## [What to work on]
Lay out the following material as a numbered list, omitting any blank lines.

Entries on locating words and elements:
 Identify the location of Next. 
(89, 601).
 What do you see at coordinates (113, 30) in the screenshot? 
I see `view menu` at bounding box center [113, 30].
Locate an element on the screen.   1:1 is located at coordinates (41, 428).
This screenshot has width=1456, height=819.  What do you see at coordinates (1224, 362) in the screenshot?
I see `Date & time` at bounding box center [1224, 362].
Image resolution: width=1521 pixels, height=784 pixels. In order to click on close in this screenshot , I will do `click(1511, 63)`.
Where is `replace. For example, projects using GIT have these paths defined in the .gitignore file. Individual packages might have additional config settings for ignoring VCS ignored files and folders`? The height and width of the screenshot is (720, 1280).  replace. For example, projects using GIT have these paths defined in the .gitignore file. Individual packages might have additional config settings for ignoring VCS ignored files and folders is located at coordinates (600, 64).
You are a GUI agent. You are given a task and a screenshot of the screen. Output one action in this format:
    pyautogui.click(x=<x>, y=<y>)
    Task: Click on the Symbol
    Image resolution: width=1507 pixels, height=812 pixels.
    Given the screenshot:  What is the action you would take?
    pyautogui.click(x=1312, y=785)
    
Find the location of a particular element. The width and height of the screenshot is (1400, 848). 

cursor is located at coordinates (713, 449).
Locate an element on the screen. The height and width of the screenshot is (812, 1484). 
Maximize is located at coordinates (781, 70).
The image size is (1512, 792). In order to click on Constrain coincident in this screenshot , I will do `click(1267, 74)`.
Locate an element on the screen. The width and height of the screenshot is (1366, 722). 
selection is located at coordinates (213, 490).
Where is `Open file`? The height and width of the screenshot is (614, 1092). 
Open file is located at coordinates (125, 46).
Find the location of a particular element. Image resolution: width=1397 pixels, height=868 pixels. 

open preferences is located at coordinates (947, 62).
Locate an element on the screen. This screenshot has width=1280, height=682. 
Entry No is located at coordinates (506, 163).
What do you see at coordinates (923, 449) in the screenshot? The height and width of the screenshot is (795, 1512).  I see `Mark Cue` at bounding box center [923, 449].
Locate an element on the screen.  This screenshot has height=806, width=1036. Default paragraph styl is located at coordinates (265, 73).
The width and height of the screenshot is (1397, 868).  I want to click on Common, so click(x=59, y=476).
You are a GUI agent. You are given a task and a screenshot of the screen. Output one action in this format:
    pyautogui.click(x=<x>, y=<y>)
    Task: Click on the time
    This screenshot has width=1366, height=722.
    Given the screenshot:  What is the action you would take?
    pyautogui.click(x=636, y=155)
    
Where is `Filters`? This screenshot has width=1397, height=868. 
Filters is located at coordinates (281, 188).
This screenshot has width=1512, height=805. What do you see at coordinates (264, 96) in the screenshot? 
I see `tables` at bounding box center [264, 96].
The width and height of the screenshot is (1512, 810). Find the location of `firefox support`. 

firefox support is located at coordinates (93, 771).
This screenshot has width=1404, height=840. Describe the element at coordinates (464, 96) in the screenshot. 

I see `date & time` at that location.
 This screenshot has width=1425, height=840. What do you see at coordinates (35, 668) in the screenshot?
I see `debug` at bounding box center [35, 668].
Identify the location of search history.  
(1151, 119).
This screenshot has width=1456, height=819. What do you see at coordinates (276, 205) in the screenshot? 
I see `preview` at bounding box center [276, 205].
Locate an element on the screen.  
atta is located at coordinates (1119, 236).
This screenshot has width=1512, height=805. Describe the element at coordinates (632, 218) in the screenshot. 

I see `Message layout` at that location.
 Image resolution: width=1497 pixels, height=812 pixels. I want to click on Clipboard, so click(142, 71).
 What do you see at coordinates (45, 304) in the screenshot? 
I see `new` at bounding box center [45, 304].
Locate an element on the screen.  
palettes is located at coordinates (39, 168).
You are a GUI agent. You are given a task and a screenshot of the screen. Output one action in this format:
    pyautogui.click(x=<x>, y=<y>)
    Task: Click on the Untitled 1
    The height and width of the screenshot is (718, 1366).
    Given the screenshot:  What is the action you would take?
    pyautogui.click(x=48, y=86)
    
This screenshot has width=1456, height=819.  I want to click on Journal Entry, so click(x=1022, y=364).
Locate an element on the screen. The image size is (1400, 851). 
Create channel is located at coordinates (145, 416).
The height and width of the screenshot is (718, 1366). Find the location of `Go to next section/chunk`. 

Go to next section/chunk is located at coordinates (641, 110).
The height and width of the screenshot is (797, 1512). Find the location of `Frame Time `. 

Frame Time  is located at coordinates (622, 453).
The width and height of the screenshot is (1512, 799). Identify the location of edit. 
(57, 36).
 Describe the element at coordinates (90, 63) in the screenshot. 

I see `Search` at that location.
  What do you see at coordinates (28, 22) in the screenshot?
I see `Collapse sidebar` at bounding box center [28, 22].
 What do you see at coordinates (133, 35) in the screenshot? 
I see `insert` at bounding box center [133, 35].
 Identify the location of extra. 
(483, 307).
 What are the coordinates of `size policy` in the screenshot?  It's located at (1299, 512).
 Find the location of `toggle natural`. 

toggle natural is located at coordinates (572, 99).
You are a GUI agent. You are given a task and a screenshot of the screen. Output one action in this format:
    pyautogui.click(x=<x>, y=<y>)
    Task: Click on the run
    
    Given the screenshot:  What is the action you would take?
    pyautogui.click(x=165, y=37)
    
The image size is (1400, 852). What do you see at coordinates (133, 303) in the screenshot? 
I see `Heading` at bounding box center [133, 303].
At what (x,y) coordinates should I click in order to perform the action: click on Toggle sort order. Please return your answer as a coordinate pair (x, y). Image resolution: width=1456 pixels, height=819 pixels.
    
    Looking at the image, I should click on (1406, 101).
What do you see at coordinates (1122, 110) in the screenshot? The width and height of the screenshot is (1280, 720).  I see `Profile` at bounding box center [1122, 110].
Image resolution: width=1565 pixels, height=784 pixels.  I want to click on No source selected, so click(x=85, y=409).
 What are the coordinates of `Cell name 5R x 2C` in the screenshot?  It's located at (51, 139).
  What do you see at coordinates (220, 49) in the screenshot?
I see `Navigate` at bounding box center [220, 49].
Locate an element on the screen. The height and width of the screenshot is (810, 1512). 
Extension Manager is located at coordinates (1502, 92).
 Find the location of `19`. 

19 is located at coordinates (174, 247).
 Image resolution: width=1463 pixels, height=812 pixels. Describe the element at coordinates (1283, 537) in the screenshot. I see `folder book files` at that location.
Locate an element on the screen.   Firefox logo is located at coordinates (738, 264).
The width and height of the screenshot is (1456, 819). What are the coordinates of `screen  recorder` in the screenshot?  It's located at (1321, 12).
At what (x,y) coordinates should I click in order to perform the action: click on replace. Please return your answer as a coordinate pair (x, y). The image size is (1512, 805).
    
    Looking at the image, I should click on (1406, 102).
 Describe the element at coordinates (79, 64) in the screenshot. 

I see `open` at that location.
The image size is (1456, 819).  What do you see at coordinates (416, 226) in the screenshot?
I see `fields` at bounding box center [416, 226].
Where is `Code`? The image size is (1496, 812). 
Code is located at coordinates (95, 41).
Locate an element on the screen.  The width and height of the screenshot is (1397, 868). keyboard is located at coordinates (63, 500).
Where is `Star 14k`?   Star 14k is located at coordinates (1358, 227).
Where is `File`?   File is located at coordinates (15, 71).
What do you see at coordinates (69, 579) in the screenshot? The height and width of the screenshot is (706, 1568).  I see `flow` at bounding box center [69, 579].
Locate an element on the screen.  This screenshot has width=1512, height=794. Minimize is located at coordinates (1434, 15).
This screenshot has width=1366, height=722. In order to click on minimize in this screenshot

## [Worked answer]
1.  Identify the location of Next. 
2. (89, 601).
3.  What do you see at coordinates (113, 30) in the screenshot? 
4. I see `view menu` at bounding box center [113, 30].
5. Locate an element on the screen.   1:1 is located at coordinates (41, 428).
6. This screenshot has width=1456, height=819.  What do you see at coordinates (1224, 362) in the screenshot?
7. I see `Date & time` at bounding box center [1224, 362].
8. Image resolution: width=1521 pixels, height=784 pixels. In order to click on close in this screenshot , I will do `click(1511, 63)`.
9. Where is `replace. For example, projects using GIT have these paths defined in the .gitignore file. Individual packages might have additional config settings for ignoring VCS ignored files and folders`? The height and width of the screenshot is (720, 1280).  replace. For example, projects using GIT have these paths defined in the .gitignore file. Individual packages might have additional config settings for ignoring VCS ignored files and folders is located at coordinates (600, 64).
10. You are a GUI agent. You are given a task and a screenshot of the screen. Output one action in this format:
11.     pyautogui.click(x=<x>, y=<y>)
12.     Task: Click on the Symbol
13.     Image resolution: width=1507 pixels, height=812 pixels.
14.     Given the screenshot:  What is the action you would take?
15.     pyautogui.click(x=1312, y=785)
16. Find the location of a particular element. The width and height of the screenshot is (1400, 848). 
17. cursor is located at coordinates (713, 449).
18. Locate an element on the screen. The height and width of the screenshot is (812, 1484). 
19. Maximize is located at coordinates (781, 70).
20. The image size is (1512, 792). In order to click on Constrain coincident in this screenshot , I will do `click(1267, 74)`.
21. Locate an element on the screen. The width and height of the screenshot is (1366, 722). 
22. selection is located at coordinates (213, 490).
23. Where is `Open file`? The height and width of the screenshot is (614, 1092). 
24. Open file is located at coordinates (125, 46).
25. Find the location of a particular element. Image resolution: width=1397 pixels, height=868 pixels. 
26. open preferences is located at coordinates (947, 62).
27. Locate an element on the screen. This screenshot has width=1280, height=682. 
28. Entry No is located at coordinates (506, 163).
29. What do you see at coordinates (923, 449) in the screenshot? The height and width of the screenshot is (795, 1512).  I see `Mark Cue` at bounding box center [923, 449].
30. Locate an element on the screen.  This screenshot has height=806, width=1036. Default paragraph styl is located at coordinates (265, 73).
31. The width and height of the screenshot is (1397, 868).  I want to click on Common, so click(x=59, y=476).
32. You are a GUI agent. You are given a task and a screenshot of the screen. Output one action in this format:
33.     pyautogui.click(x=<x>, y=<y>)
34.     Task: Click on the time
35.     This screenshot has width=1366, height=722.
36.     Given the screenshot:  What is the action you would take?
37.     pyautogui.click(x=636, y=155)
38. Where is `Filters`? This screenshot has width=1397, height=868. 
39. Filters is located at coordinates (281, 188).
40. This screenshot has width=1512, height=805. What do you see at coordinates (264, 96) in the screenshot? 
41. I see `tables` at bounding box center [264, 96].
42. The width and height of the screenshot is (1512, 810). Find the location of `firefox support`. 
43. firefox support is located at coordinates (93, 771).
44. This screenshot has width=1404, height=840. Describe the element at coordinates (464, 96) in the screenshot. 
45. I see `date & time` at that location.
46.  This screenshot has width=1425, height=840. What do you see at coordinates (35, 668) in the screenshot?
47. I see `debug` at bounding box center [35, 668].
48. Identify the location of search history.  
49. (1151, 119).
50. This screenshot has width=1456, height=819. What do you see at coordinates (276, 205) in the screenshot? 
51. I see `preview` at bounding box center [276, 205].
52. Locate an element on the screen.  
53. atta is located at coordinates (1119, 236).
54. This screenshot has width=1512, height=805. Describe the element at coordinates (632, 218) in the screenshot. 
55. I see `Message layout` at that location.
56.  Image resolution: width=1497 pixels, height=812 pixels. I want to click on Clipboard, so click(142, 71).
57.  What do you see at coordinates (45, 304) in the screenshot? 
58. I see `new` at bounding box center [45, 304].
59. Locate an element on the screen.  
60. palettes is located at coordinates (39, 168).
61. You are a GUI agent. You are given a task and a screenshot of the screen. Output one action in this format:
62.     pyautogui.click(x=<x>, y=<y>)
63.     Task: Click on the Untitled 1
64.     The height and width of the screenshot is (718, 1366).
65.     Given the screenshot:  What is the action you would take?
66.     pyautogui.click(x=48, y=86)
67. This screenshot has width=1456, height=819.  I want to click on Journal Entry, so click(x=1022, y=364).
68. Locate an element on the screen. The image size is (1400, 851). 
69. Create channel is located at coordinates (145, 416).
70. The height and width of the screenshot is (718, 1366). Find the location of `Go to next section/chunk`. 
71. Go to next section/chunk is located at coordinates (641, 110).
72. The height and width of the screenshot is (797, 1512). Find the location of `Frame Time `. 
73. Frame Time  is located at coordinates (622, 453).
74. The width and height of the screenshot is (1512, 799). Identify the location of edit. 
75. (57, 36).
76.  Describe the element at coordinates (90, 63) in the screenshot. 
77. I see `Search` at that location.
78.   What do you see at coordinates (28, 22) in the screenshot?
79. I see `Collapse sidebar` at bounding box center [28, 22].
80.  What do you see at coordinates (133, 35) in the screenshot? 
81. I see `insert` at bounding box center [133, 35].
82.  Identify the location of extra. 
83. (483, 307).
84.  What are the coordinates of `size policy` in the screenshot?  It's located at (1299, 512).
85.  Find the location of `toggle natural`. 
86. toggle natural is located at coordinates (572, 99).
87. You are a GUI agent. You are given a task and a screenshot of the screen. Output one action in this format:
88.     pyautogui.click(x=<x>, y=<y>)
89.     Task: Click on the run
90.     Given the screenshot:  What is the action you would take?
91.     pyautogui.click(x=165, y=37)
92. The image size is (1400, 852). What do you see at coordinates (133, 303) in the screenshot? 
93. I see `Heading` at bounding box center [133, 303].
94. At what (x,y) coordinates should I click in order to perform the action: click on Toggle sort order. Please return your answer as a coordinate pair (x, y). Image resolution: width=1456 pixels, height=819 pixels.
95.     Looking at the image, I should click on (1406, 101).
96. What do you see at coordinates (1122, 110) in the screenshot? The width and height of the screenshot is (1280, 720).  I see `Profile` at bounding box center [1122, 110].
97. Image resolution: width=1565 pixels, height=784 pixels.  I want to click on No source selected, so click(x=85, y=409).
98.  What are the coordinates of `Cell name 5R x 2C` in the screenshot?  It's located at (51, 139).
99.   What do you see at coordinates (220, 49) in the screenshot?
100. I see `Navigate` at bounding box center [220, 49].
101. Locate an element on the screen. The height and width of the screenshot is (810, 1512). 
102. Extension Manager is located at coordinates (1502, 92).
103.  Find the location of `19`. 
104. 19 is located at coordinates (174, 247).
105.  Image resolution: width=1463 pixels, height=812 pixels. Describe the element at coordinates (1283, 537) in the screenshot. I see `folder book files` at that location.
106. Locate an element on the screen.   Firefox logo is located at coordinates (738, 264).
107. The width and height of the screenshot is (1456, 819). What are the coordinates of `screen  recorder` in the screenshot?  It's located at (1321, 12).
108. At what (x,y) coordinates should I click in order to perform the action: click on replace. Please return your answer as a coordinate pair (x, y). The image size is (1512, 805).
109.     Looking at the image, I should click on (1406, 102).
110.  Describe the element at coordinates (79, 64) in the screenshot. 
111. I see `open` at that location.
112. The image size is (1456, 819).  What do you see at coordinates (416, 226) in the screenshot?
113. I see `fields` at bounding box center [416, 226].
114. Where is `Code`? The image size is (1496, 812). 
115. Code is located at coordinates (95, 41).
116. Locate an element on the screen.  The width and height of the screenshot is (1397, 868). keyboard is located at coordinates (63, 500).
117. Where is `Star 14k`?   Star 14k is located at coordinates (1358, 227).
118. Where is `File`?   File is located at coordinates (15, 71).
119. What do you see at coordinates (69, 579) in the screenshot? The height and width of the screenshot is (706, 1568).  I see `flow` at bounding box center [69, 579].
120. Locate an element on the screen.  This screenshot has width=1512, height=794. Minimize is located at coordinates (1434, 15).
121. This screenshot has width=1366, height=722. In order to click on minimize in this screenshot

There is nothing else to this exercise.